• **文档摘录**
•••••

MindSpore中将优化器应用在模型中的方法是使用TrainOneStepWithLossScaleCell类，该类能够使用混合精度功能的训练网络。

实现了包含损失缩放（loss scale）的单次训练。它使用网络、优化器和用于更新损失缩放系数（loss scale）的Cell(或一个Tensor)作为参数。可在host侧或device侧更新损失缩放系数。如果需要在host侧更新，使用Tensor作为 scale_sense ，否则，使用可更新损失缩放系数的Cell实例作为 scale_sense 。

这里我们定义ERNIE模型定义微调训练模块，首先加载原有网络参数，随后根据输入数据对原有网络参数求解梯度变化，并观察梯度是否变化，如果梯度变小，则继续优化直到梯度不发生变化。

from mindspore.ops import composite as C

GRADIENT_CLIP_TYPE = 1
GRADIENT_CLIP_VALUE = 1.0
grad_scale = C.MultitypeFuncGraph("grad_scale")
reciprocal = P.Reciprocal()

clip_grad = C.MultitypeFuncGraph("clip_grad")


@clip_grad.register("Number", "Number", "Tensor")
def _clip_grad(clip_type, clip_value, grad):
    """
    Clip gradients.
    Inputs:
        clip_type (int): The way to clip, 0 for 'value', 1 for 'norm'.
        clip_value (float): Specifies how much to clip.
        grad (tuple[Tensor]): Gradients.
    Outputs:
        tuple[Tensor], clipped gradients.
    """
    if clip_type not in (0, 1):
        return grad
    dt = F.dtype(grad)
    if clip_type == 0:
        new_grad = C.clip_by_value(grad, F.cast(F.tuple_to_array((-clip_value,)), dt),
                                   F.cast(F.tuple_to_array((clip_value,)), dt))
    else:
        new_grad = nn.ClipByNorm()(grad, F.cast(F.tuple_to_array((clip_value,)), dt))
    return new_grad

@grad_scale.register("Tensor", "Tensor")
def tensor_grad_scale(scale, grad):
    return grad * reciprocal(scale)

_grad_overflow = C.MultitypeFuncGraph("_grad_overflow")
grad_overflow = P.FloatStatus()
@_grad_overflow.register("Tensor")
def _tensor_grad_overflow(grad):
    return grad_overflow(grad)


class ErnieFinetuneCell(nn.TrainOneStepWithLossScaleCell):
    """
    Especially defined for finetuning where only four inputs tensor are needed.

•••••

• **摘录数据**
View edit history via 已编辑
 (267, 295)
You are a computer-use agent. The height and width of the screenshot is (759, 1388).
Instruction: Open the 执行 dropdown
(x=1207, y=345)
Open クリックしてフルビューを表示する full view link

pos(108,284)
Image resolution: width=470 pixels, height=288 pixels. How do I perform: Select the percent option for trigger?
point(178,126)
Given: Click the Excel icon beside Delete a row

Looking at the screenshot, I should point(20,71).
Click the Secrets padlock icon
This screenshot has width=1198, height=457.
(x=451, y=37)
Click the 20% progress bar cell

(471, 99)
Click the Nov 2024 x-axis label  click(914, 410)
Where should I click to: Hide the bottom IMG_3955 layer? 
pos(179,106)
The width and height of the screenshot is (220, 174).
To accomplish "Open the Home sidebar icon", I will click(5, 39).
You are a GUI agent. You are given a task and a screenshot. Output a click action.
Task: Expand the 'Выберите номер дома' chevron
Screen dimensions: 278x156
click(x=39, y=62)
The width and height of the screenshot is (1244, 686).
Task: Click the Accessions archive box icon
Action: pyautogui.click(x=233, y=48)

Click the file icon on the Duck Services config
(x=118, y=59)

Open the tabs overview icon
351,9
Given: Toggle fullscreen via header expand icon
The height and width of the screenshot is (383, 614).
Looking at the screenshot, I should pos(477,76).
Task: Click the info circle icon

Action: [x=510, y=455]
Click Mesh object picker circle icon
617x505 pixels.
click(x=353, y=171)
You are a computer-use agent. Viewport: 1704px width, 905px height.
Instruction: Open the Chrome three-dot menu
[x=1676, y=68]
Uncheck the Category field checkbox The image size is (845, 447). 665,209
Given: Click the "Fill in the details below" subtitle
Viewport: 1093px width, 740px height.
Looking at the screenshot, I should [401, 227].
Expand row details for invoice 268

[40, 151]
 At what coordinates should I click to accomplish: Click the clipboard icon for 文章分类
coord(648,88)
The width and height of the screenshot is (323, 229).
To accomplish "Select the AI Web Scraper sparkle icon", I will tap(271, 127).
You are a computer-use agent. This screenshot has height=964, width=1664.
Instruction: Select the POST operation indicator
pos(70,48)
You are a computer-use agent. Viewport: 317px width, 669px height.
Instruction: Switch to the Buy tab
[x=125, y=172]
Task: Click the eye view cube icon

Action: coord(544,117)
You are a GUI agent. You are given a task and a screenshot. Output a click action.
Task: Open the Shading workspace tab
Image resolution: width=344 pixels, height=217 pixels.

•••••

• **练习任务**
a – 根据关于MindSpore损失缩放训练的文本，若要在host侧更新损失缩放系数，应该用什么作为 scale_sense？
b – 请从关于MindSpore损失缩放训练的文本的最后一句之后继续往下写。
这些记录来自另一个来源。

• **各题答案**
a – 应使用Tensor作为 scale_sense。

b –
    Append an optimizer to the training network after that the construct
    function can be called to create the backward graph.
    Different from the builtin loss_scale wrapper cell, we apply grad_clip before the optimization.
    Args:
        network (Cell): The training network. Note that loss function should have been added.
        optimizer (Optimizer): Optimizer for updating the weights.
        scale_update_cell (Cell): Cell to do the loss scale. Default: None.
    """
    def __init__(self, network, optimizer, scale_update_cell=None):
        super(ErnieFinetuneCell, self).__init__(network, optimizer, scale_update_cell)
        self.cast = P.Cast()

    def construct(self,
                  input_ids,
                  input_mask,
                  token_type_id,
                  label_ids,
                  sens=None):
        """Ernie Finetune"""

        weights = self.weights
        loss = self.network(input_ids,
                            input_mask,
                            token_type_id,
                            label_ids)
        if sens is None:
            scaling_sens = self.scale_sense
        else:
            scaling_sens = sens

        status, scaling_sens = self.start_overflow_check(loss, scaling_sens)
        grads = self.grad(self.network, weights)(input_ids,
                                                 input_mask,
                                                 token_type_id,
                                                 label_ids,
                                                 self.cast(scaling_sens,
                                                           mstype.float32))
        grads = self.hyper_map(F.partial(grad_scale, scaling_sens), grads)
        grads = self.hyper_map(F.partial(clip_grad, GRADIENT_CLIP_TYPE, GRADIENT_CLIP_VALUE), grads)
        if self.reducer_flag:
            grads = self.grad_reducer(grads)
        cond = self.get_overflow_status(status, grads)
        overflow = self.process_loss_scale(cond)
        if not overflow:
            self.optimizer(grads)
        return (loss, cond)

4.4 设定训练流程

MindSpore在构建训练过程时有多种方法，我们这里使用MindSpore的Model对象来配置一个模型训练过程。Model是模型训练或推理的高阶接口。 Model会根据用户传入的参数封装可训练或推理的实例。

Model对象的实例拥有train、eval等实现方法，当我们在GPU或者Ascend上调用模型训练接口train时，模型流程可以通过下沉模式执行。我们只需要将需要训练的轮次epoch、一个训练数据迭代器train_dataset和训练过程中需要执行的回调对象或者回调对象列表callbacks传入train接口，即可开始模型训练。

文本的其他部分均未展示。